Our body comes with an inbuilt drainage system called the lymphatic system. The tissues in our body lie in a pool of fluid called the interstitial fluid. While most of this fluid is directly circulated and recirculated from and into the blood vessels (called the body’s circulatory system), about 1% of this fluid is re-circulated through a different route. Interstitial fluid enters a network of vessels called lymph vessels, which in turn drain excess proteins and waste material from this fluid and into larger blood vessels for recirculation or destruction. The lymphatic system is thus an accessory system that acts in parallel with the blood circulatory system to remove excess proteins and solutes from tissues.

Fluid Flow in the Brain

Apart from blood vessels, the brain also has a fluid called the cerebrospinal fluid (CSF) circulating in its outer parts. This fluid maintains brain pressure and protects the brain from physical injury. However, a system analogous to the body’s lymphatic system has not been seen in the brain till date. This is surprising because the brain has a very high metabolic rate and brain cells are particularly sensitive to the balance of chemicals in their environment. So how does brain tissue drain waste? It has been speculated that the CSF could perform the drainage role in the brain.

Injecting Fluorescent Molecules into the Brain

How does waste from the brain tissue get out of the brain? If it is through the CSF, then the question becomes—how do tissues release their waste into the CSF which has so far been found only in the sub-arachnoid space, the outer areas of the brain?
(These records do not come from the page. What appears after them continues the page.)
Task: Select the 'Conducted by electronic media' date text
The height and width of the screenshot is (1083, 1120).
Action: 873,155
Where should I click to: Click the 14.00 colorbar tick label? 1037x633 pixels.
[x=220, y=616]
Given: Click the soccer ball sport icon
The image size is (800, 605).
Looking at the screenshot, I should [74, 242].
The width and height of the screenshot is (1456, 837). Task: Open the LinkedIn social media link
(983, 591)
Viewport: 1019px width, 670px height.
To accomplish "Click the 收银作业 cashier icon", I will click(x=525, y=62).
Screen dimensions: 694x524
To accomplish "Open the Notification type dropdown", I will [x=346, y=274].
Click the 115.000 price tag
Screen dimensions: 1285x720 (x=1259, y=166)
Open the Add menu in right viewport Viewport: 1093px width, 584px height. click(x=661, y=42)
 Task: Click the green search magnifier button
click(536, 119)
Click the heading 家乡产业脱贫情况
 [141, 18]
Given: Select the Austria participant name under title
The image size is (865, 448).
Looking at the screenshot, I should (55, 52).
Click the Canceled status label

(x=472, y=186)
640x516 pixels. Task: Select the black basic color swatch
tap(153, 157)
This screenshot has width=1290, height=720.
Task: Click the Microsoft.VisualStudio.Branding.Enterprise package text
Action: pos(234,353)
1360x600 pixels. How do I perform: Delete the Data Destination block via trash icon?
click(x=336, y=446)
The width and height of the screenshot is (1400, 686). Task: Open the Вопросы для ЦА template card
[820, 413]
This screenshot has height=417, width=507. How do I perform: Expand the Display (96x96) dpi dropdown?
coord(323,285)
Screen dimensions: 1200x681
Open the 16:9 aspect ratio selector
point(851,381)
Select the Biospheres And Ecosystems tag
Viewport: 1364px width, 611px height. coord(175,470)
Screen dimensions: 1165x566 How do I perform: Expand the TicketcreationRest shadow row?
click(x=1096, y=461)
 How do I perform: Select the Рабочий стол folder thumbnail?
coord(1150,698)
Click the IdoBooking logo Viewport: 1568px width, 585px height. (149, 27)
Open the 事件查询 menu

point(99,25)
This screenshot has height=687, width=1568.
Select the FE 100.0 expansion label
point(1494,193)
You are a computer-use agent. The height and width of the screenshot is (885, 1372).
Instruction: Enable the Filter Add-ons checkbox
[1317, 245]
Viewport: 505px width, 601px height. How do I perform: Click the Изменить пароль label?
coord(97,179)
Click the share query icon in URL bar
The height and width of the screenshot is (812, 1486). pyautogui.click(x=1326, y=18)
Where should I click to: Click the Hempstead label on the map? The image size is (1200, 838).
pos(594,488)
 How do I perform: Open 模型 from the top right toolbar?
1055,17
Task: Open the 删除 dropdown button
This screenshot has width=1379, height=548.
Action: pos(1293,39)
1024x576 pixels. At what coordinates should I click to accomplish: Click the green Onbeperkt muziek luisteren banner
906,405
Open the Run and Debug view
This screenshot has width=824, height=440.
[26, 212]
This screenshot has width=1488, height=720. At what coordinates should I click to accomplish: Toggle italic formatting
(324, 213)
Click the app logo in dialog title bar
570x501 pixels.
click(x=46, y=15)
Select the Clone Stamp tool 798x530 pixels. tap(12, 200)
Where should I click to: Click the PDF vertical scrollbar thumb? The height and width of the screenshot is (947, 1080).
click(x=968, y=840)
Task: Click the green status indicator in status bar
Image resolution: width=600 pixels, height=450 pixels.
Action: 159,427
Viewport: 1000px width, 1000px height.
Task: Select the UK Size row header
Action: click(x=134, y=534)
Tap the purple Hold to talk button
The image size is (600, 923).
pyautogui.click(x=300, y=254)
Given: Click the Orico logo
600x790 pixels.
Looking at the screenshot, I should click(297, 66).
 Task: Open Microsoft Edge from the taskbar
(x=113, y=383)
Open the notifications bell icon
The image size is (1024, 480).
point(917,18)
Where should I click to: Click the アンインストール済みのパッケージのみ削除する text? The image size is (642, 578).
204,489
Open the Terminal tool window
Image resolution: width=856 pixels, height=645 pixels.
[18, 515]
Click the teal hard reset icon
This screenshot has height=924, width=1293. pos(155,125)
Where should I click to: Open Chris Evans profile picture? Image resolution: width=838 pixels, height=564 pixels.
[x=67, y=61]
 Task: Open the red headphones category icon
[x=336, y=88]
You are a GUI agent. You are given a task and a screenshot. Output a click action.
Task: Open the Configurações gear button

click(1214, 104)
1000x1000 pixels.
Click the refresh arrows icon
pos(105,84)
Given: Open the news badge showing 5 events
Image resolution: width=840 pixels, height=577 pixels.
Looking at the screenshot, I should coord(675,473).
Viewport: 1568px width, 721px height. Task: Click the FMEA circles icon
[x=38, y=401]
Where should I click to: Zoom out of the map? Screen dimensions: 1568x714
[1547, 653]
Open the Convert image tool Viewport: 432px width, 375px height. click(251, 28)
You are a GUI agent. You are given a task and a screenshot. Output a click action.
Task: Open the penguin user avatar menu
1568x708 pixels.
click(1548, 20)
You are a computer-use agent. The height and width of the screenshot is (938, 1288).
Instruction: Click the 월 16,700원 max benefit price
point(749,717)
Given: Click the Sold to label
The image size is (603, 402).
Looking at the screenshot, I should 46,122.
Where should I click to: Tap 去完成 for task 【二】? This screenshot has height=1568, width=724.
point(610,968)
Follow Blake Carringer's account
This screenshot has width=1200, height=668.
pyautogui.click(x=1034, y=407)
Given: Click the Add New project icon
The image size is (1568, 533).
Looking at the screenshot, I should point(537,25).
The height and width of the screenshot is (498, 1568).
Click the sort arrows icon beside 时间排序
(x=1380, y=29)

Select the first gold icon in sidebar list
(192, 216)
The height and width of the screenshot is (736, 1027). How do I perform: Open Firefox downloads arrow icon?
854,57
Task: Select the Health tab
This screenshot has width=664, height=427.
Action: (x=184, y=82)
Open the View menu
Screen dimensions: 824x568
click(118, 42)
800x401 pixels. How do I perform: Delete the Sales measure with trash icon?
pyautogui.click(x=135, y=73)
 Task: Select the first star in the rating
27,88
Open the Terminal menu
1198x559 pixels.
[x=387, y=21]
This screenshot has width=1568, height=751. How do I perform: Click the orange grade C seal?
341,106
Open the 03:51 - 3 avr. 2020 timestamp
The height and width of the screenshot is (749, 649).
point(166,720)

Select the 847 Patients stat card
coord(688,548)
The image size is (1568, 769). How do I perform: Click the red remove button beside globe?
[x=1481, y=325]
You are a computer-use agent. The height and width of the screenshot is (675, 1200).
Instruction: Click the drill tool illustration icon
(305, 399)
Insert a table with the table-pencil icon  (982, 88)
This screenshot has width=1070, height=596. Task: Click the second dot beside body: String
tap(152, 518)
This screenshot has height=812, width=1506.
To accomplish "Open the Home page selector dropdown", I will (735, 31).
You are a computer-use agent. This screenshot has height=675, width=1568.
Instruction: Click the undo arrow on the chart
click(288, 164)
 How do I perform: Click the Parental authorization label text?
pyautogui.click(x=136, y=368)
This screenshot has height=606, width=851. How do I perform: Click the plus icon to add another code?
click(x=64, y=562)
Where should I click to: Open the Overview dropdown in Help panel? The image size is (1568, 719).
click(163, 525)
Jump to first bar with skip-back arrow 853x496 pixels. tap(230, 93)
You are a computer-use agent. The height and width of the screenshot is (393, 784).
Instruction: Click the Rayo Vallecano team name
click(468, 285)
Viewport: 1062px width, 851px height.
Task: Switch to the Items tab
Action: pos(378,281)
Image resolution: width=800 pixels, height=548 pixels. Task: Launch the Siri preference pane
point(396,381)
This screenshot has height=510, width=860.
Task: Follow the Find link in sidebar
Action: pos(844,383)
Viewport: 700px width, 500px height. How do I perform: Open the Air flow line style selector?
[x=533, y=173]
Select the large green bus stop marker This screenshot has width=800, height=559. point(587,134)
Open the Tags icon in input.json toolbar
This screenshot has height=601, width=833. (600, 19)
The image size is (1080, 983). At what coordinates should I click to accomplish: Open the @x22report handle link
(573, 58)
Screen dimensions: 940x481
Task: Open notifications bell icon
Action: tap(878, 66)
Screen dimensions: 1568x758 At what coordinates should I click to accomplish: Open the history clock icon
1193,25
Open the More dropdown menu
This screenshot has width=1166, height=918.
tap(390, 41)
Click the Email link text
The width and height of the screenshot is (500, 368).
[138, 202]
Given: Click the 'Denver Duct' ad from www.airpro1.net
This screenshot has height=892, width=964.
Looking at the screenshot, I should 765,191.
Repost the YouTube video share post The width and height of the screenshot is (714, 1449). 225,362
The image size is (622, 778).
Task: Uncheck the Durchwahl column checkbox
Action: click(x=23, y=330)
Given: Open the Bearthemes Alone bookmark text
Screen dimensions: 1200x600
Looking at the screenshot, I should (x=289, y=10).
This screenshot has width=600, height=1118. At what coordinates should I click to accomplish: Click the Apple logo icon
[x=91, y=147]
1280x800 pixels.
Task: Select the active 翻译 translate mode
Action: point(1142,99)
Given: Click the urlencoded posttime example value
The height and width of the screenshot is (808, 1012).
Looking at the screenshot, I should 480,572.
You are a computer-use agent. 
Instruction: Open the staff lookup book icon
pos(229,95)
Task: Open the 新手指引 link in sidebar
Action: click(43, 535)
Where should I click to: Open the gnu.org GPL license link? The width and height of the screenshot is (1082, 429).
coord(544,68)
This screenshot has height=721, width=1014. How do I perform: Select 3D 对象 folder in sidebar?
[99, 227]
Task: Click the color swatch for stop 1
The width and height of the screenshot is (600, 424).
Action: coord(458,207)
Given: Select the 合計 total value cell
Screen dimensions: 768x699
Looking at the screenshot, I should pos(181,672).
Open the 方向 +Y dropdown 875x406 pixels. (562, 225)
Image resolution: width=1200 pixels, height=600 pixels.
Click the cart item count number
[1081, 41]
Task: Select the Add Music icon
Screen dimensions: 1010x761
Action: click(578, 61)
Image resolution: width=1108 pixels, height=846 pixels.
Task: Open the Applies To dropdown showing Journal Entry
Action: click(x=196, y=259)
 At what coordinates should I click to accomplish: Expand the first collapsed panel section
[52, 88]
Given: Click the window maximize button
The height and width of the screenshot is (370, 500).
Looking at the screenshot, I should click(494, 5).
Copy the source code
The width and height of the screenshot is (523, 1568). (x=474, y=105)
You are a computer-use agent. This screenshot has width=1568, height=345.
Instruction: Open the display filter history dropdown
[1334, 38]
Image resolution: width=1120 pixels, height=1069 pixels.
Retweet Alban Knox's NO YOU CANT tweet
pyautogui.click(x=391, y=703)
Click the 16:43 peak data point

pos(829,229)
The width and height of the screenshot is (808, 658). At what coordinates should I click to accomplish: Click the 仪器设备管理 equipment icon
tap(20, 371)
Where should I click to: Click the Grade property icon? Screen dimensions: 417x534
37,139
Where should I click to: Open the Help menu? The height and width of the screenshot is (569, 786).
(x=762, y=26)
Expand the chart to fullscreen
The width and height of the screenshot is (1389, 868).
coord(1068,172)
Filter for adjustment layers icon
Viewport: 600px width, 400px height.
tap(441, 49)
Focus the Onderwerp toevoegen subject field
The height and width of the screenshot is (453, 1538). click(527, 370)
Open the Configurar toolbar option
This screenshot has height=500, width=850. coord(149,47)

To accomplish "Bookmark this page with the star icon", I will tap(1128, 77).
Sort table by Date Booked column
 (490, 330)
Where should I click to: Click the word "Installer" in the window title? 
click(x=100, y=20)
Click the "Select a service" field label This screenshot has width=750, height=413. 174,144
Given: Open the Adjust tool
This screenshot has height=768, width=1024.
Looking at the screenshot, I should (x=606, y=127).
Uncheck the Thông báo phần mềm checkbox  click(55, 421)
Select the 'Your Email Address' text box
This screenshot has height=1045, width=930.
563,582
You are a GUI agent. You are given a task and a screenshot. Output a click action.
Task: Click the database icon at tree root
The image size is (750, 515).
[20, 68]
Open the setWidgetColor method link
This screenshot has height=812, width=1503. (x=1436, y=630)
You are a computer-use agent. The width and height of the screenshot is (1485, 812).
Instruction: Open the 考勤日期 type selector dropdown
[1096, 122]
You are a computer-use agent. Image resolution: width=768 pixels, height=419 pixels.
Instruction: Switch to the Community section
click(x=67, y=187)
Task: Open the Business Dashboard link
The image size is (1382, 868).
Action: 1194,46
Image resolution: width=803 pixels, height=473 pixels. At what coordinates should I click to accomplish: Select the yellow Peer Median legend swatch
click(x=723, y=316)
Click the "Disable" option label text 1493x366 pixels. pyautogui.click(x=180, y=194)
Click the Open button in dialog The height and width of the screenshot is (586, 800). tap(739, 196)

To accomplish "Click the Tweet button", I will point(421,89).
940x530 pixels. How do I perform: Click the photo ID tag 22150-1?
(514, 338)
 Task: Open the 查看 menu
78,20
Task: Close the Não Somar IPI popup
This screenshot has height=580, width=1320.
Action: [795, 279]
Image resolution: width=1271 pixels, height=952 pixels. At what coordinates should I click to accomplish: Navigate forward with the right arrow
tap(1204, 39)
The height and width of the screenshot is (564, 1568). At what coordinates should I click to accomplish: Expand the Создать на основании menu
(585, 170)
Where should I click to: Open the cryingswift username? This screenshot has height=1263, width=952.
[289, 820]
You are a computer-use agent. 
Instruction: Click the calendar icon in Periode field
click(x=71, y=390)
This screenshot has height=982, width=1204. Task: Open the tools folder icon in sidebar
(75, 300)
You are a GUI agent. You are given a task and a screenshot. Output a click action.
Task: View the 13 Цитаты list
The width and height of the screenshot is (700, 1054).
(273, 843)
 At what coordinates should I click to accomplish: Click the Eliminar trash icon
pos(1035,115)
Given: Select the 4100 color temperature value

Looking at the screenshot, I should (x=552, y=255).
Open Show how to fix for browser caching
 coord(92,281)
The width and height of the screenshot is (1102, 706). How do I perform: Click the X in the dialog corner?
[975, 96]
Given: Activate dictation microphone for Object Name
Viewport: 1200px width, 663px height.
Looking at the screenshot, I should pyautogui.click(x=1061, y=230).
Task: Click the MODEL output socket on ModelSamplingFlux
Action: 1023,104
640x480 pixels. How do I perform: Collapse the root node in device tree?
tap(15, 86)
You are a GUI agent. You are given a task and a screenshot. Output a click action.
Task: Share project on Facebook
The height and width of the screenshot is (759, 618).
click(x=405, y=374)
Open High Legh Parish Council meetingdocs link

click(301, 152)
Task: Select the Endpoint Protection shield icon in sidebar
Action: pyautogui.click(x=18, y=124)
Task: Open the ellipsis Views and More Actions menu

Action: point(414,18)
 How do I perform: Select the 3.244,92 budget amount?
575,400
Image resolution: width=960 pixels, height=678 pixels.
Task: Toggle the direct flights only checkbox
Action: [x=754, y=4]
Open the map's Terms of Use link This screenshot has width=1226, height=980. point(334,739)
Researchers from the University of Rochester injected small amounts of fluorescent ‘tracer ‘molecules into the brain’s CSF, and as the name suggests, traced the destinations of these tracers by brain scans. They found new channels through which the CSF flows, right into the brain tissue, called brain parenchyma. They could trace the paths of these molecules, and using molecules of different sizes, they could estimate the volumes of these paths through the brain.

They found that the CSF traverses the inner parts of the brain including the space around brain tissue in hitherto unknown channels that lie parallel to and on the boundaries of the brain’s arteries and veins, formed by cells called astrocytes. Moreover, when a water-transport gene called AQP4 was deleted in mice, fluid flow through this system was suppressed, meaning that water-transport helps build up the pressure to move things along in this system using bulk-flow or convection. The water-pressure creates a pressure allowing waste to be drained away faster. The brain’s lymphatic system has thus been found, and is being referred to as the ‘glymphatic system’, called so because cells called glial cells help create pressure.

Alzheimer’s Molecule Takes This Route

The researchers went one step further and traced the path of fluorescent-tagged amyloid b, the protein responsible for Alzheimer’s disease. They found that this protein travels along this route of ‘glymphatic’ blood vessels. This insight provides therapeutic possibilities. Improving flow through this system could speed up clearance of neurodegradative molecules like amyloid-beta from the brain. Conversely, impeding or reducing flow through this system might help retain vaccines or drugs in the brain tissue for a longer period of time. If these vessels are also routes for migrating cells, could the metastasis of cancerous tumour cells be dependent on this system too?